- Relator(a)
- Jose Pedro de Camargo Rodrigues de Souza
- Órgão julgador
- 8ª Turma
- Data do julgamento
- 18/12/2024
- Data de publicação
- 21/01/2025
TST – Agravo de Instrumento 0011245-18.2022.5.18.0161, Rel. Jose Pedro de Camargo Rodrigues de Souza, 8ª Turma, j. 18/12/2024, p. 21/01/2025
EMENTA: AGRAVO DE INSTRUMENTO DA SEGUNDA EXECUTADA. RESPONSABILIDADE SUBSIDIÁRIA. REDIRECIONAMENTO DA EXECUÇÃO. BENEFÍCIO DE ORDEM. NÃO PROVIMENTO. 1. Este Tribunal Superior firmou entendimento de que, ineficazes os meios de cobrança do devedor principal, cabível o redirecionamento da execução contra o responsável subsidiário pela dívida trabalhista, sendo desnecessário para tanto o esgotamento das possibilidades de satisfação da dívida pelos sócios da empresa empregadora.
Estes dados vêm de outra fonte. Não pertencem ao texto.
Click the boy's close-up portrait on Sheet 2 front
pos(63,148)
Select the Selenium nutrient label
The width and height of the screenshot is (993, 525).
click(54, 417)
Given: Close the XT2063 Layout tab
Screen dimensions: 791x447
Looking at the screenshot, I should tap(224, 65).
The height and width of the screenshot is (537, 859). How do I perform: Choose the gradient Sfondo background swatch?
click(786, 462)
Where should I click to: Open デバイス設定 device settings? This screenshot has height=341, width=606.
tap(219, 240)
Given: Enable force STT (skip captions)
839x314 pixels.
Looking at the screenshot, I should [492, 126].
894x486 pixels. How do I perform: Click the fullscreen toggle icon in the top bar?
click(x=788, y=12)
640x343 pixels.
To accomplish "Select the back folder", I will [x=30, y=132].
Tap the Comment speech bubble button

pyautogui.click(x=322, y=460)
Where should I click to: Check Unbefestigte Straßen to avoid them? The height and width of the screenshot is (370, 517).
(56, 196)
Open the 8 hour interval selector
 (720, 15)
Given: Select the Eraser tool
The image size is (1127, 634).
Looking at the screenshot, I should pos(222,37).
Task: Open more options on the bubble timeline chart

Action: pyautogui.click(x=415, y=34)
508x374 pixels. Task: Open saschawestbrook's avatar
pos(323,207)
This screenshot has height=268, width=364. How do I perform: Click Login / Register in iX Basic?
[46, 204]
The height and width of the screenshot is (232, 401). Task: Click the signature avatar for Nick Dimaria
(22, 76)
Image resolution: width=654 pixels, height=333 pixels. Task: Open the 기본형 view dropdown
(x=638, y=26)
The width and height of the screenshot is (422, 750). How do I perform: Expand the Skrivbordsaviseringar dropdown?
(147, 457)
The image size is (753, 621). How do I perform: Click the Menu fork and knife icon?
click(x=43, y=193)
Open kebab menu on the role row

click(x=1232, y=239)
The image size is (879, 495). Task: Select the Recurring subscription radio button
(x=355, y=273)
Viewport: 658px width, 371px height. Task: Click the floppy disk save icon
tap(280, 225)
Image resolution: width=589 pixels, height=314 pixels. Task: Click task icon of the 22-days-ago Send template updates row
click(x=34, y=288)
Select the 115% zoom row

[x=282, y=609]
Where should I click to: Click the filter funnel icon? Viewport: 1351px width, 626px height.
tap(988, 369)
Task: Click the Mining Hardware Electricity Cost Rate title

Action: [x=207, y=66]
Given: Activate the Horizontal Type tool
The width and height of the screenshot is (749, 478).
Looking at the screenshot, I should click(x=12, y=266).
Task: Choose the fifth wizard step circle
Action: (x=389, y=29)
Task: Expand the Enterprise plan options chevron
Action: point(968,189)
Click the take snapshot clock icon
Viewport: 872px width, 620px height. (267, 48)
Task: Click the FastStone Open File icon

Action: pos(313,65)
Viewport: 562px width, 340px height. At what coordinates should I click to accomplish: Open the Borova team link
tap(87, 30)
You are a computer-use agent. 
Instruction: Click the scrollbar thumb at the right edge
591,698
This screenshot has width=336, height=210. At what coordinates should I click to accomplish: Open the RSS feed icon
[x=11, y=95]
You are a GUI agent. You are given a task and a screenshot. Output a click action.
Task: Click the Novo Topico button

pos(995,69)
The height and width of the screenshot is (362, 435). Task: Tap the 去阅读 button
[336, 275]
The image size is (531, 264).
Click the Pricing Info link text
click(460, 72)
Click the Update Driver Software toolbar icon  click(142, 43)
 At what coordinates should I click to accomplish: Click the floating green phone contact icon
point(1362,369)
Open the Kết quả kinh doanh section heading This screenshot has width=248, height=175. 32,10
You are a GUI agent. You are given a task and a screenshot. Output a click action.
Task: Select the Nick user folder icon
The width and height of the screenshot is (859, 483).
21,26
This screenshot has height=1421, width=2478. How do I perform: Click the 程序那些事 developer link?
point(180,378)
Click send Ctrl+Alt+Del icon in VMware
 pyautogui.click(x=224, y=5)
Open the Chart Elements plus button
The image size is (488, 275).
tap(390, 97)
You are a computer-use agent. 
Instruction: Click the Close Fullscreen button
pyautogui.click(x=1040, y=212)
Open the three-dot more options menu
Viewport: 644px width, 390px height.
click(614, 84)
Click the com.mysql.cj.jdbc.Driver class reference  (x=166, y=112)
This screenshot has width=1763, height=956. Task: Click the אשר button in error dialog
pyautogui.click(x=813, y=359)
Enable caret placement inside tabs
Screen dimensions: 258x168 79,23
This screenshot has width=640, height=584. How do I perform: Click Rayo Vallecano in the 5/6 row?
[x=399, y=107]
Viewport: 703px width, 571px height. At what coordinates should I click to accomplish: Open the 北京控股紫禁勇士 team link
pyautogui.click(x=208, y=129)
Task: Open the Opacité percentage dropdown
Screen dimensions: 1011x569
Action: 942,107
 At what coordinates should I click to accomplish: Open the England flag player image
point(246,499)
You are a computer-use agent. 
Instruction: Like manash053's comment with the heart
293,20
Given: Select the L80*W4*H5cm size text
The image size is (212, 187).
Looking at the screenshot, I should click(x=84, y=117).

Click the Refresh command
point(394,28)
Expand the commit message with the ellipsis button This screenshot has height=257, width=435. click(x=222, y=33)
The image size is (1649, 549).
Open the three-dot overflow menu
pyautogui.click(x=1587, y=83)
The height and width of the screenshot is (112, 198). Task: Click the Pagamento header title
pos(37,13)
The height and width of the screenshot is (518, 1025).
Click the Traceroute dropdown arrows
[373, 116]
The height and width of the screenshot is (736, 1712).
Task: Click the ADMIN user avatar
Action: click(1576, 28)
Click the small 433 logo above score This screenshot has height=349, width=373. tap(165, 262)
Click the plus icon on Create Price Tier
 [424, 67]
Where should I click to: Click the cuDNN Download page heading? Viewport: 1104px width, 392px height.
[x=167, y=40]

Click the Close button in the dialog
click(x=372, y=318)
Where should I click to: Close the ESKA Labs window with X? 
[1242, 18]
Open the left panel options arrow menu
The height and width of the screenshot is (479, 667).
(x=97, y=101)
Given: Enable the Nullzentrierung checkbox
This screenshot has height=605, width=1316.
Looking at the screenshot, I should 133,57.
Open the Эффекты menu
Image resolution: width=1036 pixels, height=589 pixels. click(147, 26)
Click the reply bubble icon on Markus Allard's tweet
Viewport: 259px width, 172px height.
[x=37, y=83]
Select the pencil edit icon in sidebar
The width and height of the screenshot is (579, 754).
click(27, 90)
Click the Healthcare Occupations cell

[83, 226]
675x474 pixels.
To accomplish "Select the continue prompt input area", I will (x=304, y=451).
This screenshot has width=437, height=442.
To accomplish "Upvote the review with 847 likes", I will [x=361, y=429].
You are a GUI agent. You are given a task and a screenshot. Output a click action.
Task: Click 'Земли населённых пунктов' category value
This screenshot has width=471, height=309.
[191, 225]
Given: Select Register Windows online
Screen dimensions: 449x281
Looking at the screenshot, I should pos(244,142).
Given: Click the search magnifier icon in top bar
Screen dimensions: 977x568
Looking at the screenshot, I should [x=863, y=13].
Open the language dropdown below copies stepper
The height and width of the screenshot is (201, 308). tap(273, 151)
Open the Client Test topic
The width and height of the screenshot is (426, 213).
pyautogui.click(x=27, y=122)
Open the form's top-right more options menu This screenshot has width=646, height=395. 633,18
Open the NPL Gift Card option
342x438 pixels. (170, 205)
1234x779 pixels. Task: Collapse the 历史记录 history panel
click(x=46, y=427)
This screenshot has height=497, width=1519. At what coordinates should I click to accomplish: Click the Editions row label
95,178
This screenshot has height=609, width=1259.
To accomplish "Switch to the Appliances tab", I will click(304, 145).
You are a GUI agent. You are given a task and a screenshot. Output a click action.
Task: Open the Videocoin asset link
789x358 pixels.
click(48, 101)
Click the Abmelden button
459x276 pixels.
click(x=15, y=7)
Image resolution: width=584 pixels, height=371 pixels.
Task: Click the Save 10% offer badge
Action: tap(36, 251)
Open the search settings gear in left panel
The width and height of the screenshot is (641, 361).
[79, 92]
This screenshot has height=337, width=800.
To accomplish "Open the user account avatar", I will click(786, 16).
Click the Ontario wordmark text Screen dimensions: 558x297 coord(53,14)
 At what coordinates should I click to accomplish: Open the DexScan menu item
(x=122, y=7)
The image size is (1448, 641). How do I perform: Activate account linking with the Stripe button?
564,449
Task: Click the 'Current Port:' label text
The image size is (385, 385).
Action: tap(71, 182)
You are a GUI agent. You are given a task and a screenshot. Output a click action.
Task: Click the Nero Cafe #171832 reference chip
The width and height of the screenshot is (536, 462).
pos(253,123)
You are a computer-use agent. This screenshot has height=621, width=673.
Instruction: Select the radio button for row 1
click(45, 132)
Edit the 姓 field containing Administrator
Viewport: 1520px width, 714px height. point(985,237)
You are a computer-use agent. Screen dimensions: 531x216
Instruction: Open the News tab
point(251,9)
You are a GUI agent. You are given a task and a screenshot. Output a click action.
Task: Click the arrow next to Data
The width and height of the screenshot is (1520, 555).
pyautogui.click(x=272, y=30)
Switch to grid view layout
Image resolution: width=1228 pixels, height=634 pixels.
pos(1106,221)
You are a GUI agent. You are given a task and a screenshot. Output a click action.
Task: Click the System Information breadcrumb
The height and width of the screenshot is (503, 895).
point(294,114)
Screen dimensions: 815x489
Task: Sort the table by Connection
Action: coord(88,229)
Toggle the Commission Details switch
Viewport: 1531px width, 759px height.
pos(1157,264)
Precedentes. 2. Na hipótese , o Tribunal Regional consignou que, deixando a devedora principal para efetuar o pagamento, caracterizada está a sua inadimplência, possibilitando, assim, o prosseguimento da execução em face das devedoras subsidiárias. 3. Acrescentou ainda que a devedora subsidiária somente pode arguir o benefício de ordem se indicar e provar a existência de bens da devedora principal, livres e desembaraçados, na mesma comarca, tantos quanto bastassem para pagar o débito trabalhista. 4. A decisão regional está em sintonia com o entendimento desta Corte Superior, o que torna prejudicado o processamento do recurso de revista, nos termos da Súmula nº 333, suficiente a afastar a transcendência da causa. Agravo de instrumento a que se nega provimento. (Tribunal Superior do Trabalho (8ª Turma). Acórdão: 0011245-18.2022.5.18.0161. Relator(a): JOSE PEDRO DE CAMARGO RODRIGUES DE SOUZA. Data de julgamento: 18/12/2024. Juntado aos autos em 21/01/2025.)